* _Data to examine_:
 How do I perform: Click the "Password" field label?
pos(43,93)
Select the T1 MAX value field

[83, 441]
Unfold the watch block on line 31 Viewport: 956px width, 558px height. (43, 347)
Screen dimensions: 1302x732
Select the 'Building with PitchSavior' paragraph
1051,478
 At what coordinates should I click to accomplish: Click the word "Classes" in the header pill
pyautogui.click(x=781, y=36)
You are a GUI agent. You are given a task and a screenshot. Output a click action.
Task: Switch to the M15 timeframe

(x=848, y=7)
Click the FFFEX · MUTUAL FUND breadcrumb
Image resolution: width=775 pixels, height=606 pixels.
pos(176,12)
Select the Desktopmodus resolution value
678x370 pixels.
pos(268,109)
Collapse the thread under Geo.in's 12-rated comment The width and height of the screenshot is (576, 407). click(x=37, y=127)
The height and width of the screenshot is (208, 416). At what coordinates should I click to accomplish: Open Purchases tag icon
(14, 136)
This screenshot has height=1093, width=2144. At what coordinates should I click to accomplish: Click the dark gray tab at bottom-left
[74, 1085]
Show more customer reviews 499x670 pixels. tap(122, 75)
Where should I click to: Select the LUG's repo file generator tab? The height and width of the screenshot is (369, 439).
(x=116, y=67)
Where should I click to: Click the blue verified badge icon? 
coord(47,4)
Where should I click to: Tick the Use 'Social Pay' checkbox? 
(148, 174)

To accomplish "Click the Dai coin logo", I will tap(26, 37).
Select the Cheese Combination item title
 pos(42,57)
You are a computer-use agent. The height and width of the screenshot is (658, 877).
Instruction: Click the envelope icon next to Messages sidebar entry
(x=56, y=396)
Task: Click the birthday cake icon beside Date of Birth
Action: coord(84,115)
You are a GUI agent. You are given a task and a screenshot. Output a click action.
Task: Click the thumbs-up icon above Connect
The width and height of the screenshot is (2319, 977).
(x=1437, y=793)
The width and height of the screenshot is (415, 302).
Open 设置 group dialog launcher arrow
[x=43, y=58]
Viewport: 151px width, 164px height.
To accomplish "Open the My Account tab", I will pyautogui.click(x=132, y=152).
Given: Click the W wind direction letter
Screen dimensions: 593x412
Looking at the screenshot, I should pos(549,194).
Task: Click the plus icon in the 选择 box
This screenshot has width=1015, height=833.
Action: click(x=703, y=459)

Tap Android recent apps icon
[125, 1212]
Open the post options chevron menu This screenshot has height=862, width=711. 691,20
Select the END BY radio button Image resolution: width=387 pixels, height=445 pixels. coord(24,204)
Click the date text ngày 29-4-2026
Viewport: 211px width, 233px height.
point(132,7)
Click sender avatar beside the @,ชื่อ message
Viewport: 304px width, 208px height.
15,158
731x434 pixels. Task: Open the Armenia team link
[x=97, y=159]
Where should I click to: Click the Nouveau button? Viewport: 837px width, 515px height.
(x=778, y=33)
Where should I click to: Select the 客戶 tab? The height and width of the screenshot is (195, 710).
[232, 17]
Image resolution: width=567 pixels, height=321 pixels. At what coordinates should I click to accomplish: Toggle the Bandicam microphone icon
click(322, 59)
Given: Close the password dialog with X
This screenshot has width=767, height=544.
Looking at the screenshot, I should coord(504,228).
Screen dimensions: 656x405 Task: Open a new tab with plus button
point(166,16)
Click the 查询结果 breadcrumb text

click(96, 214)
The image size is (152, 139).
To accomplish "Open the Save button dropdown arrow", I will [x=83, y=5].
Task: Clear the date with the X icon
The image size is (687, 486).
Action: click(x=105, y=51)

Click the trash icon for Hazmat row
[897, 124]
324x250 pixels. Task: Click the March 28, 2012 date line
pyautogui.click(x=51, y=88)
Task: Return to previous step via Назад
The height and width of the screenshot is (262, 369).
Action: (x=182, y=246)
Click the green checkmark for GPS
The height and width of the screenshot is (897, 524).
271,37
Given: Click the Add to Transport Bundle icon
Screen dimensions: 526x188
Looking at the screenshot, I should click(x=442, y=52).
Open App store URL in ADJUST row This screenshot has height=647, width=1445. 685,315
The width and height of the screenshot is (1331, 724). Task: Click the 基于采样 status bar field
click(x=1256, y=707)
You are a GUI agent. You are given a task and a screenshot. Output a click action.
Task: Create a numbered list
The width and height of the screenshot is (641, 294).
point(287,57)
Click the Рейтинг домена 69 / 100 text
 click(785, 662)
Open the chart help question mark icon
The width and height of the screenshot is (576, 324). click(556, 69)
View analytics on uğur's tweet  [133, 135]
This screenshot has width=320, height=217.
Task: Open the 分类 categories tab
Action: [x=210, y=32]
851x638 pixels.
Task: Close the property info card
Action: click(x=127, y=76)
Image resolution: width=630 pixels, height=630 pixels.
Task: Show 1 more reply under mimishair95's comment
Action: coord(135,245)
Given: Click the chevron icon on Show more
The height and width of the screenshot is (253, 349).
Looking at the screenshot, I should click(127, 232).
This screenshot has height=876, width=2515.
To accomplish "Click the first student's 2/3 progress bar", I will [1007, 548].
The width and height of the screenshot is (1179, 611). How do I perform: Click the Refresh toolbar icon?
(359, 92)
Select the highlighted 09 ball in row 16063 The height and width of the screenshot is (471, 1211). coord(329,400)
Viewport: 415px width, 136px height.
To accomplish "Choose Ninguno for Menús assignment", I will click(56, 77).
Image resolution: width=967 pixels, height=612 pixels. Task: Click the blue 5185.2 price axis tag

* _Task requirements_: In the data above, retype exactly and only the lines between the one holding "Open the chart help question mark icon" and the one holding "Given: Click the chevron icon on Show more", inclusive.

* _Expected answer_:
Open the chart help question mark icon
The width and height of the screenshot is (576, 324). click(556, 69)
View analytics on uğur's tweet  [133, 135]
This screenshot has width=320, height=217.
Task: Open the 分类 categories tab
Action: [x=210, y=32]
851x638 pixels.
Task: Close the property info card
Action: click(x=127, y=76)
Image resolution: width=630 pixels, height=630 pixels.
Task: Show 1 more reply under mimishair95's comment
Action: coord(135,245)
Given: Click the chevron icon on Show more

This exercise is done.